Consigne A:
Indiquez si chacun des énoncés (i), (ii) et (iii) concorde avec le texte fourni, en répondant par oui ou par non suivi du passage décisif cité mot pour mot. (i) L’école y est présentée comme étant désormais une mission. (ii) Alain Paucard y est situé dans le XIVe arrondissement de Paris. (iii) La politesse y est décrite comme à proscrire au profit de la grossièreté.
Consigne B:
D’après le texte fourni, répondez brièvement à chaque question.
(i) Où Rivarol était-il exilé ?
(ii) En quoi se transforme la langue française dans la bouche de pas mal d’utilisateurs ?
(iii) De quoi les habitations à location modérée sont-elles qualifiées de répliques ?

Texte fourni:

--

Oui, c’était mieux avant, d’Alain Paucard

Alain Paucard serait-il le nouveau Rivarol, exilé non à Berlin, mais enraciné à Paris dans son XIVe arrondissement ? Son livre trimbale comme son prédécesseur, synthétise, aiguise, des thèmes, par exemple l’école, qui dorénavant est un espace et non plus une mission. La langue française si claire d’habitude devient dans la bouche de pas mal d’utilisateurs, une gomme à mâcher. Non, tout le monde n’a pas la fibre artistique, n’en déplaise à ceux qui rampent devant l’égalitarisme. Le progrès appartient à ceux qui se gargarisent devant leur glace. Le livre d’Alain Paucard est un constat, à savoir que nous vivons dans la société du constat. On constate que la science est un bien mais pour deux maux de plus ; que la démocratie est un épouvantail à gogos ; que les règles sont faites pour être contournées ; que la beauté est une offense. Il faut lui substituer ce qui choque et par voie de conséquence réjouir les têtes vides ; que les habitations à location modérée sont des répliques de Mohenjo-Daro. À propos de progrès, disons le, le décervelage progresse, il permet aux peuples de s’alimenter et de raisonner de la même manière. L’indulgence systématique est accueillie par des bravos, le mot civilisation un mot à bannir ; la tradition, un mot qui sent la réaction. L’essentiel est de faire table rase du passé. Ne parlons pas de politesse, ce vice impuni, il est à proscrire au profit de la grossièreté. Alain Paucard égrène d’autres phénomènes auxquels nous ne prêtons guerre d’attention tant notre esprit est embourbé sous la crasse. C’est parce que vous n’êtes qu’un dinosaure. Admettons. Néanmoins, faisons l’effort de lire ce livre, de se faire une opinion personnelle. Je gage que plusieurs lecteurs vont tourner la dernière page transis de nostalgie. Ben oui, un nombre non négligeable de phénomènes, ce qui fut, s’avère autrement plus solide que la perspective d’un avenir radieux. La perspective d’un monde qui nous sollicite du soir au matin de rejoindre le troupeau.

--

Lignes de données:
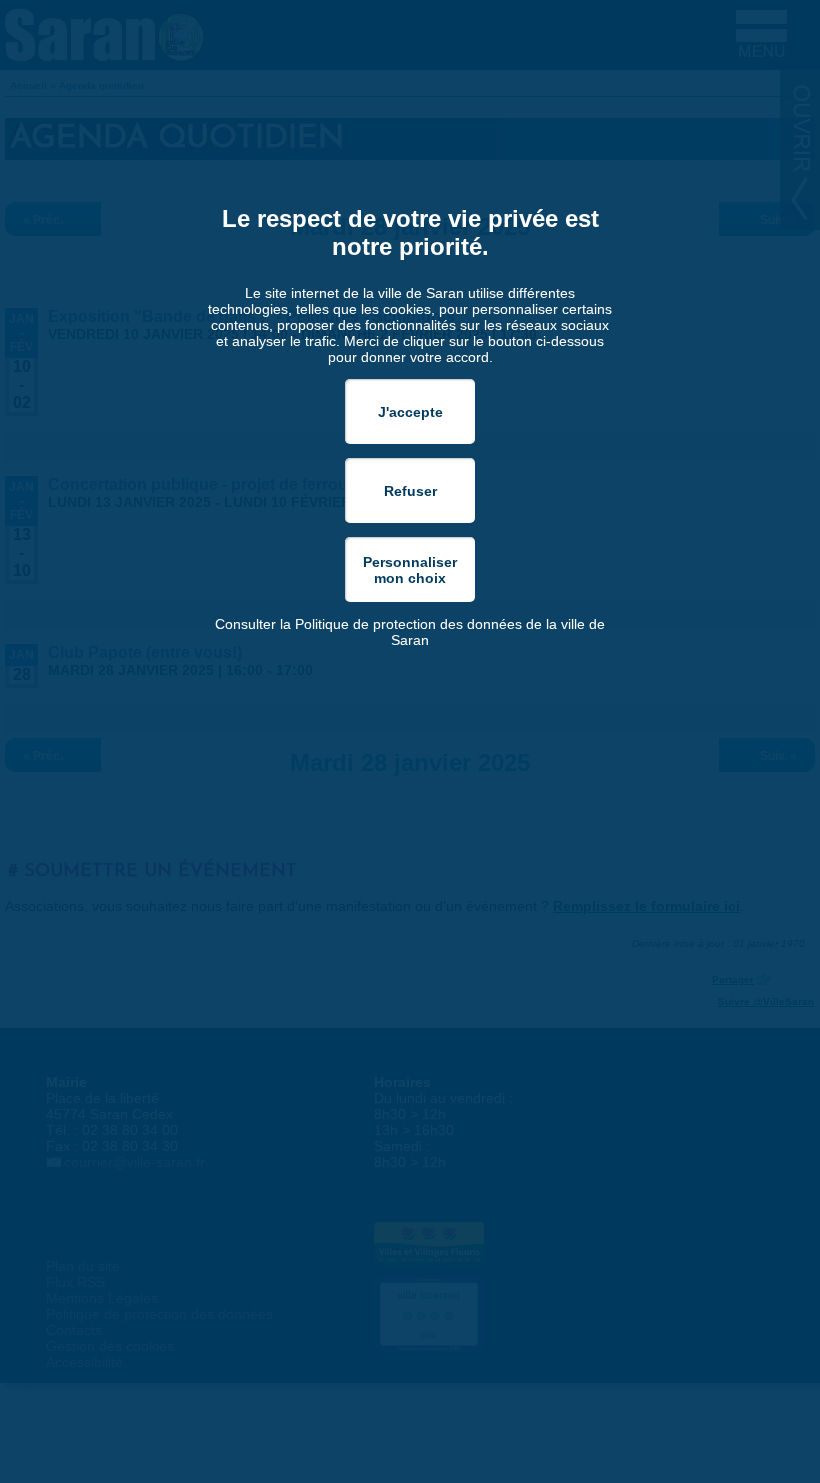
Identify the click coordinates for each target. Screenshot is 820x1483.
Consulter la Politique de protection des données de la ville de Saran (410, 632)
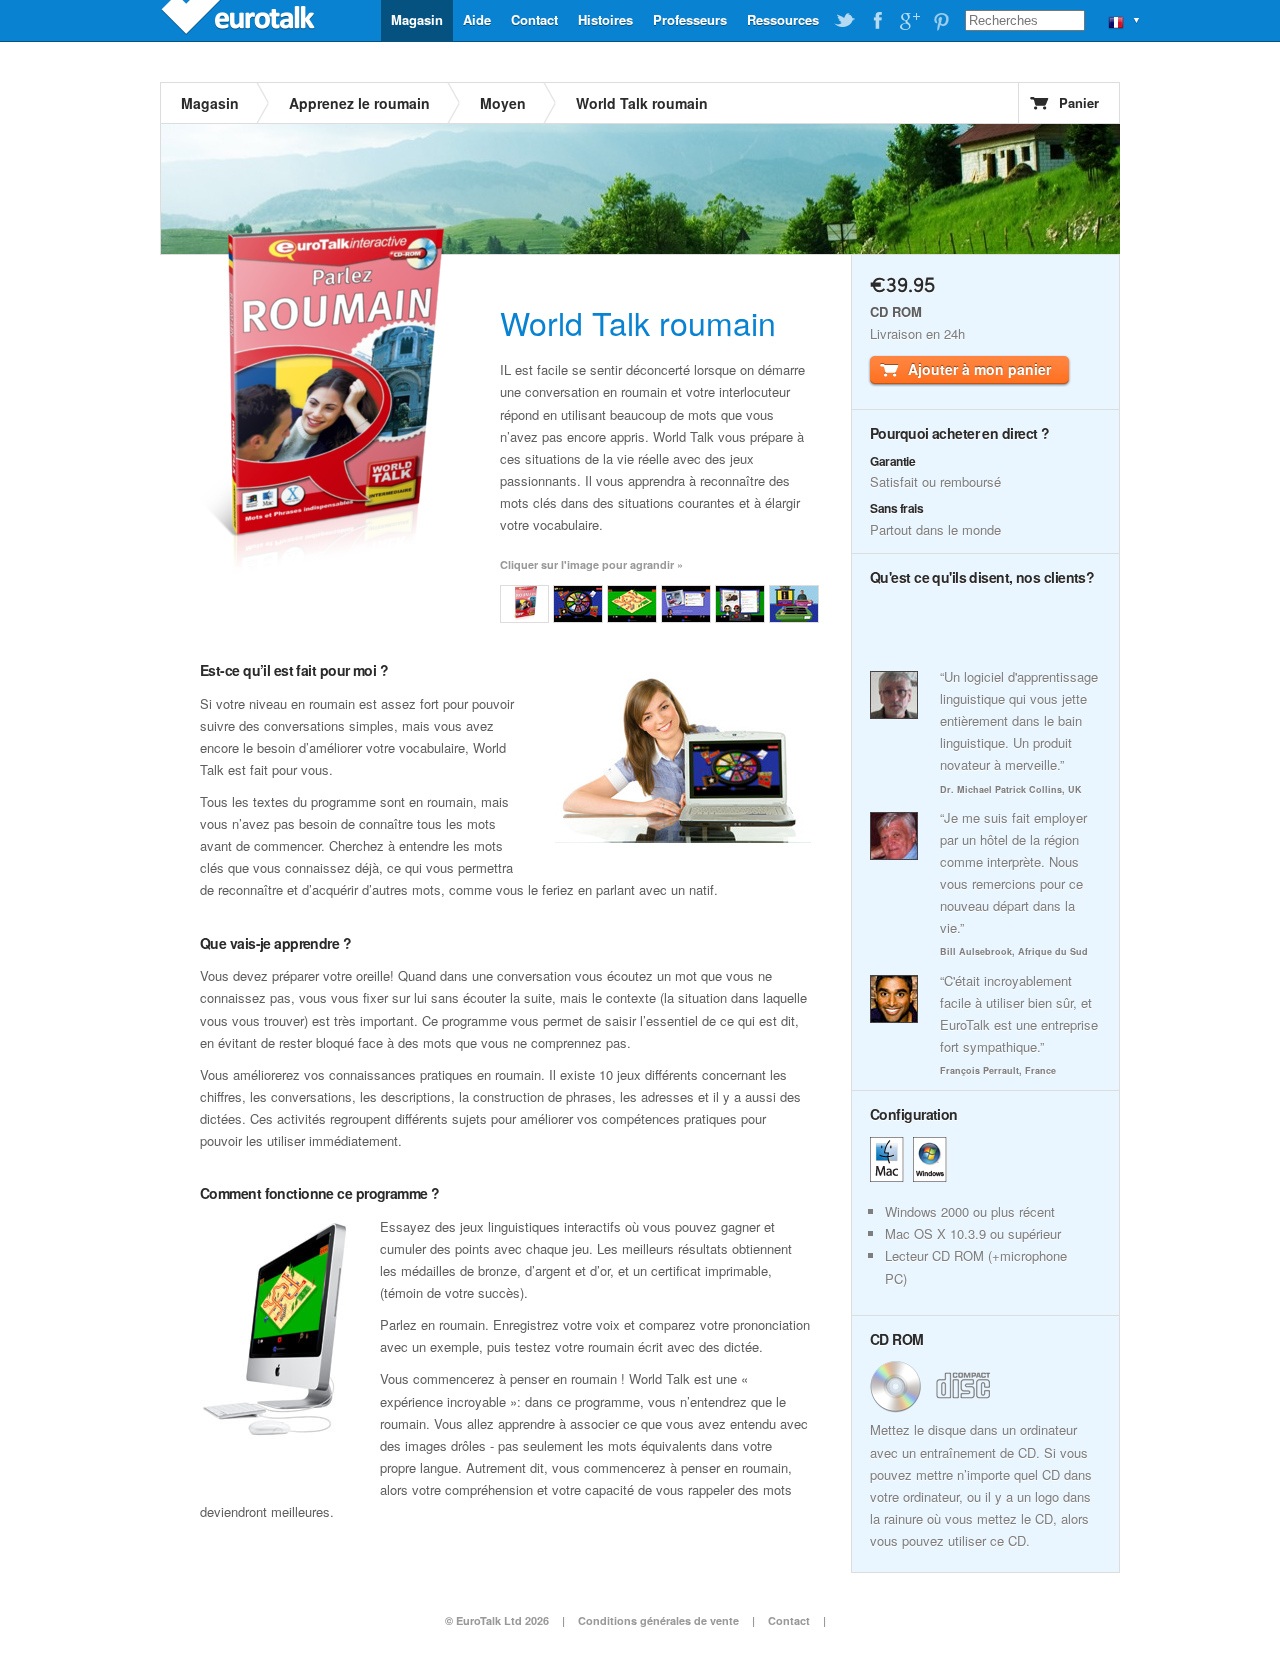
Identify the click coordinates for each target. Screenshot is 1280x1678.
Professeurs (690, 19)
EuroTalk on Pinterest (941, 21)
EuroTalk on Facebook (877, 21)
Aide (477, 19)
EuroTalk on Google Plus (909, 21)
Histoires (605, 19)
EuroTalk (240, 20)
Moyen (503, 103)
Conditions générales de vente (658, 1620)
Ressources (783, 19)
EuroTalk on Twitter (845, 21)
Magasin (417, 19)
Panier (1079, 102)
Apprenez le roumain (359, 103)
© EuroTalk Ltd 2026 (497, 1620)
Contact (534, 19)
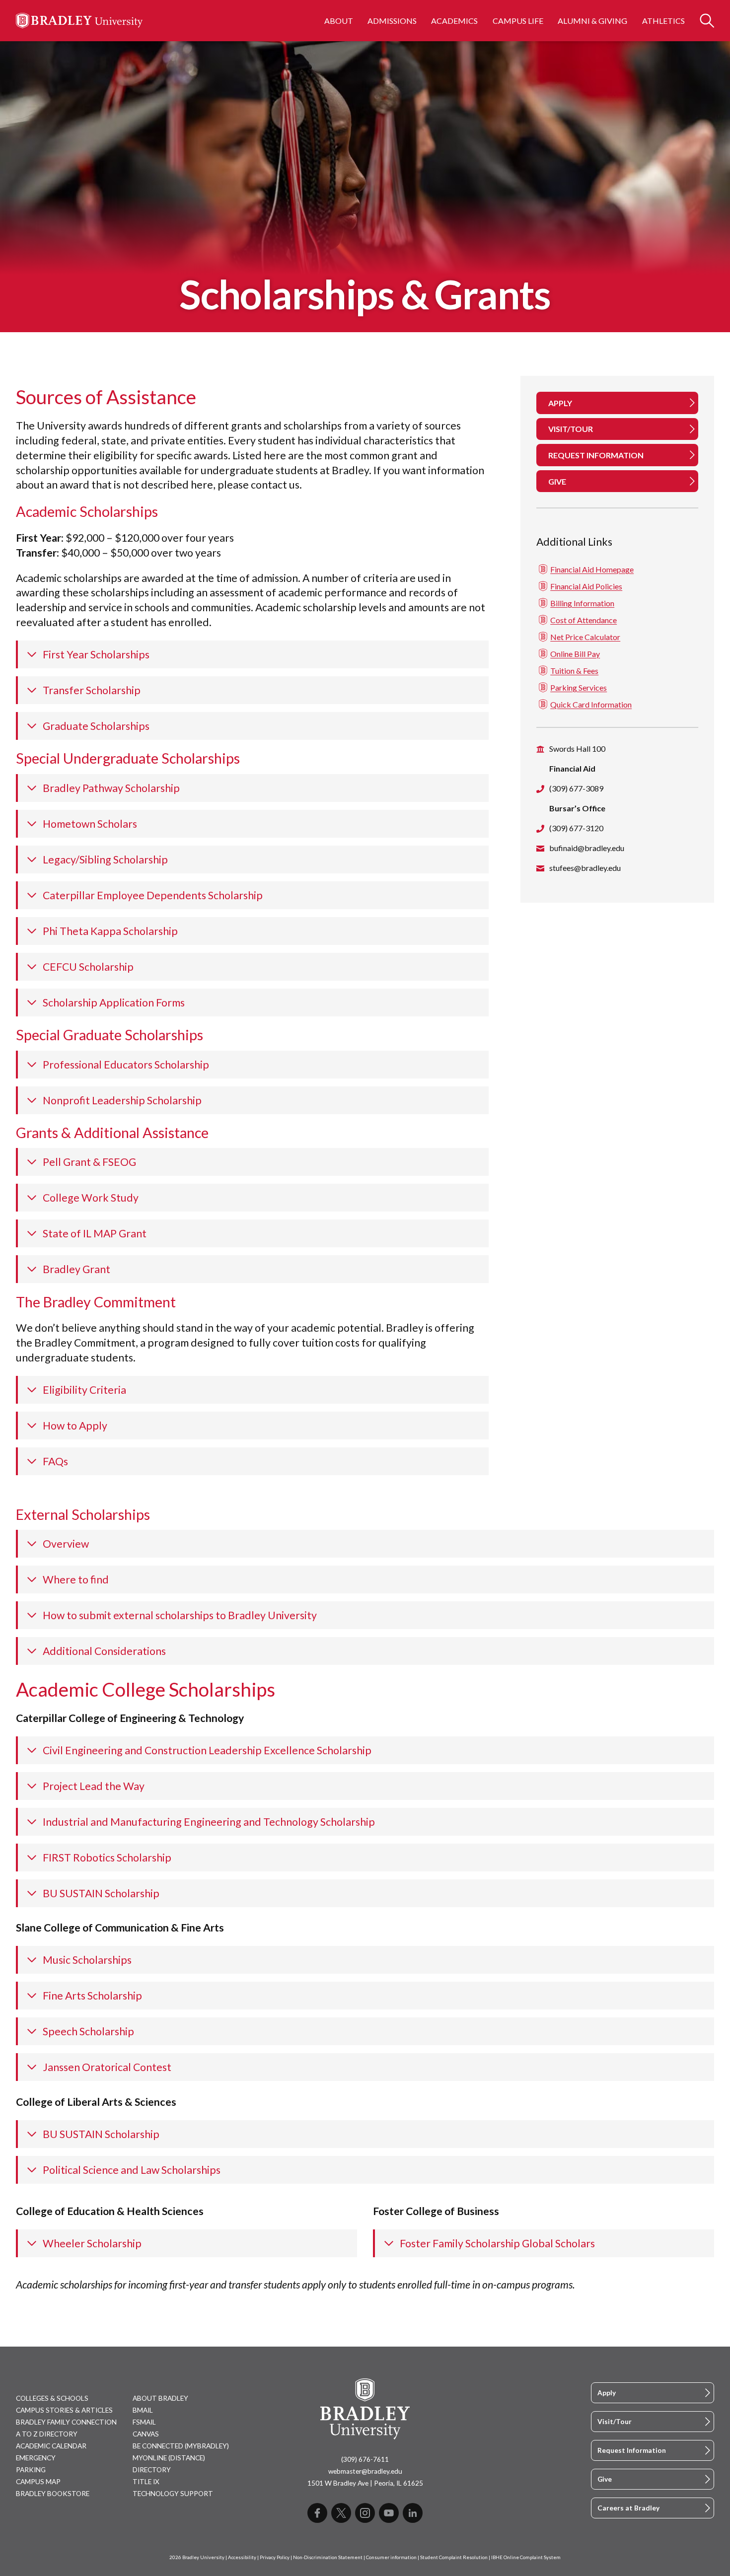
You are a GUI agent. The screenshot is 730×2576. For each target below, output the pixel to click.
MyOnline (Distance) (169, 2458)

--

Réponse finale A:
(i) Non : « l’école, qui dorénavant est un espace et non plus une mission »
(ii) Oui : « enraciné à Paris dans son XIVe arrondissement »
(iii) Oui : « il est à proscrire au profit de la grossièreté »

Réponse finale B:
(i) À Berlin.
(ii) En une gomme à mâcher.
(iii) De Mohenjo-Daro.